In the new Taiwanese military drama Paradise In Service, Ethan Juan plays a soldier assigned to a brothel. As is to be expected, his character has an intimate scene with one of the women who work there.
But he did not strip for the sake of stripping, he said on Monday while in town to promote the movie.
"Actors have to serve the script. When you meet a director you trust, an acting partner who trusts you, and the story calls for it, then I wouldn't rule out such scenes. But it has to be under those conditions," said Juan, 31, looking spiffy in an all-black ensemble at a press conference held at ArtScience Museum at Marina Bay Sands.
Paradise In Service, directed by Doze Niu, opens here on Nov 6. Niu fell foul of authorities in Taiwan last year when shooting the film, after he was accused of attempting to smuggle a Chinese national on to a militarily sensitive site. He and Chinese cinematographer Cao Yu have been indicted for the offence and await further action from the authorities.
Set on the island of Kinmen from 1969 to 1972, the film is also about the soldiers who had to flee mainland China in the wake of the civil war and whose hearts always yearned for a home they could no longer return to.

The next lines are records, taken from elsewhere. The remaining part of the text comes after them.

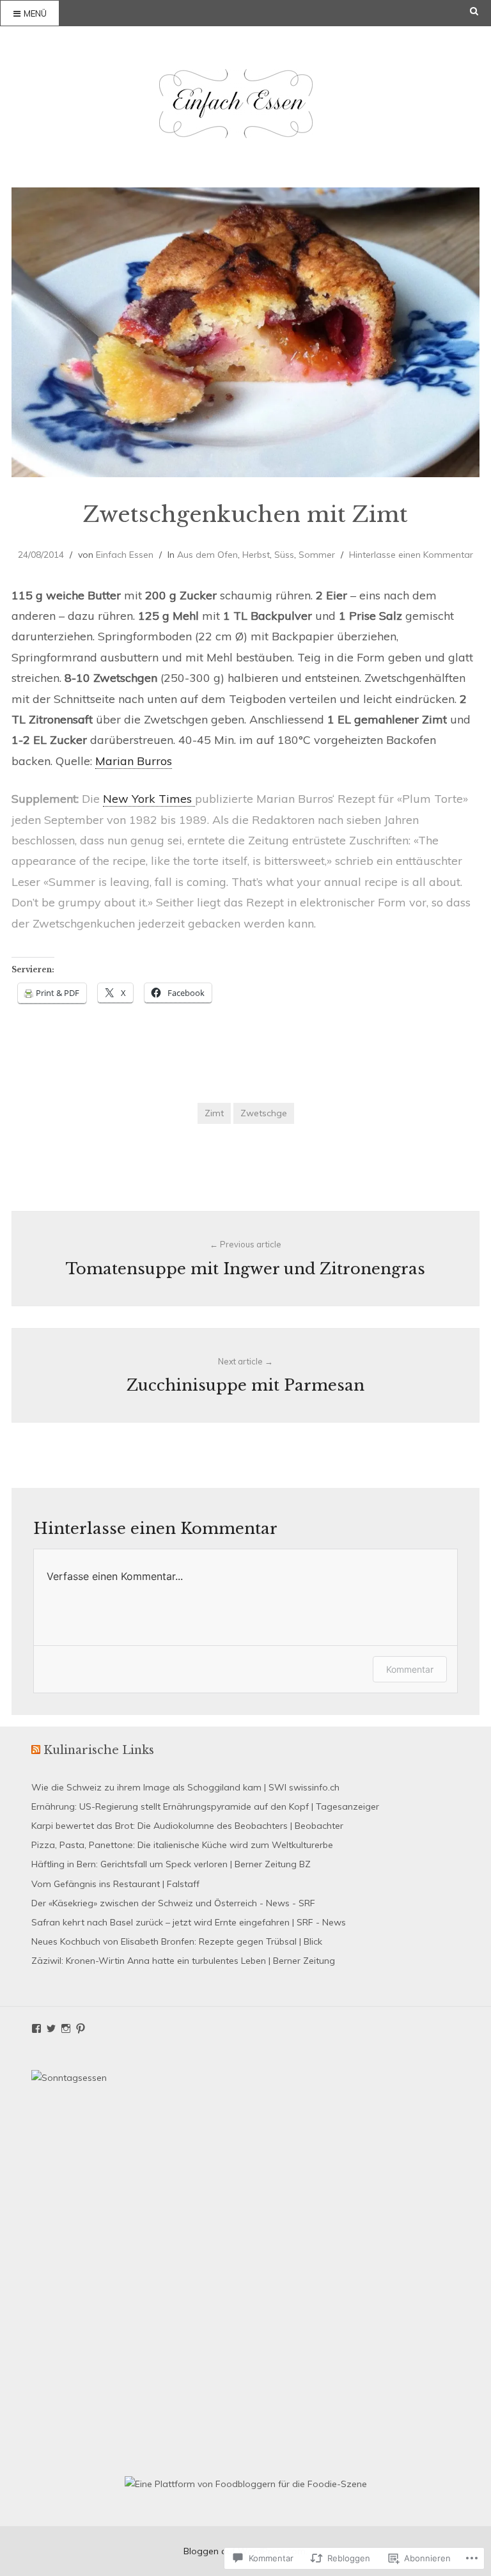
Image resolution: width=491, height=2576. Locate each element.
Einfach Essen (124, 554)
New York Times (149, 798)
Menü (35, 13)
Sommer (317, 554)
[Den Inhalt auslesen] (35, 1750)
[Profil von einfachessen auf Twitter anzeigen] (51, 2028)
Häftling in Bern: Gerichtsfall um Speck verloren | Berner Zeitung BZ (171, 1864)
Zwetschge (263, 1113)
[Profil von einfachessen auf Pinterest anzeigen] (80, 2028)
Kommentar (409, 1669)
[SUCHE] (480, 11)
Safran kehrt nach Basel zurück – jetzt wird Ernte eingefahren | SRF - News (188, 1922)
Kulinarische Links (98, 1750)
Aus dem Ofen (207, 554)
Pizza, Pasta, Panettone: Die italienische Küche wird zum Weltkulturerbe (182, 1845)
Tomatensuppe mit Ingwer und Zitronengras (245, 1258)
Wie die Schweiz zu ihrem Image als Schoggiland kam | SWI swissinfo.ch (185, 1787)
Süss (284, 554)
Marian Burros (133, 761)
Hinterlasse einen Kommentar (411, 554)
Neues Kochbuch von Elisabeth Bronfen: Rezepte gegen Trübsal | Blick (176, 1941)
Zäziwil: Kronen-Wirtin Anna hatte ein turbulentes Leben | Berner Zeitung (183, 1960)
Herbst (256, 554)
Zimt (214, 1113)
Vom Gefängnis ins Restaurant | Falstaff (115, 1884)
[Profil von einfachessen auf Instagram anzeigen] (66, 2028)
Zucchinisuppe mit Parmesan (245, 1375)
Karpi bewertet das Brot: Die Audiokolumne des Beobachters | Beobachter (187, 1825)
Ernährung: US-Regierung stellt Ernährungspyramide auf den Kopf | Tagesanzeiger (205, 1806)
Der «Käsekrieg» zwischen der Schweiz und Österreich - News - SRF (173, 1903)
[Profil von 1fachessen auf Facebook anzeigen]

Juan's reason for taking on the role is in fact quite personal.
He said: "It's the story of my grandfather's generation and I've heard him talk about it and seen so many old photographs. I wanted to narrow the distance between us and, through this film, better understand what he's thinking."
Like the soldiers in the film, Juan's grandfather also longed to return to China. It was a feeling Juan could not understand in the past.
He would say to the elder man: "I'm born in Taiwan and you've been in Taiwan for so many years, so why do you feel that way?"
After making the film, he realised: "It was the hope and pain of their lives. For us, returning home is a simple matter, but for them, it's a lifetime of waiting."